*The problem:* Give back, exactly and with nothing else, the lines running from the one that contains "Given: Expand the SUV category arrow" to the end of the entries below; do not include pictures.

Dataset entries:
━━━━━━

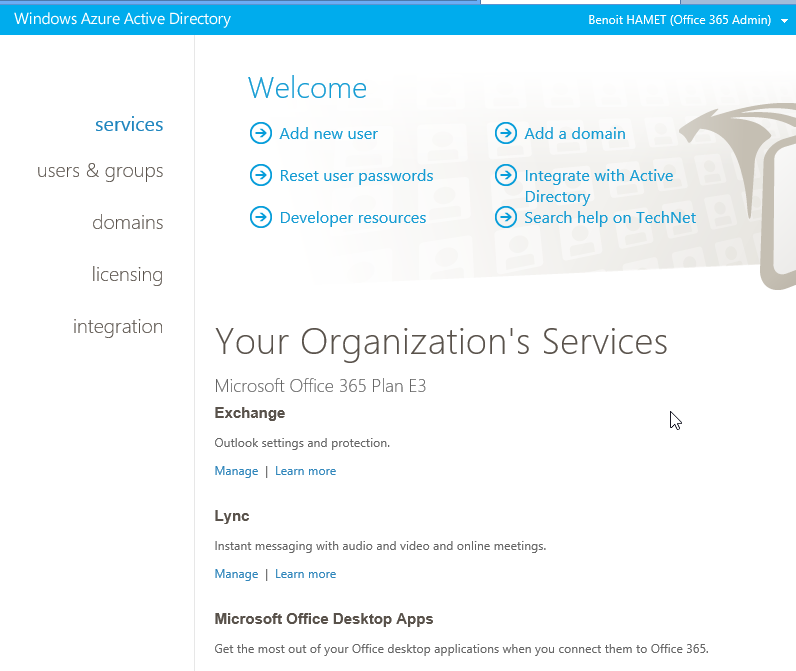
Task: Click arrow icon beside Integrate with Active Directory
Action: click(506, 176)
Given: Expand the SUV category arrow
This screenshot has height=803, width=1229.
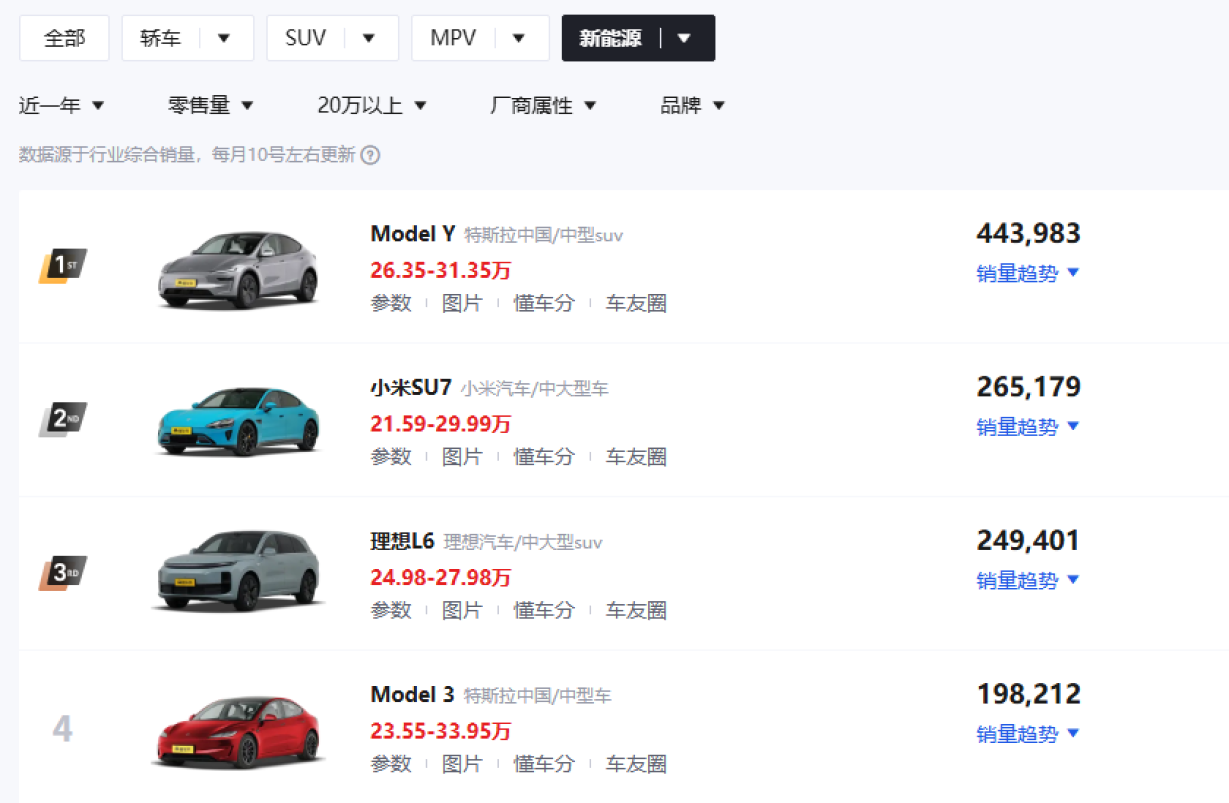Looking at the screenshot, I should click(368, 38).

━━━━━━

*Answer area:*
Given: Expand the SUV category arrow
This screenshot has height=803, width=1229.
Looking at the screenshot, I should click(368, 38).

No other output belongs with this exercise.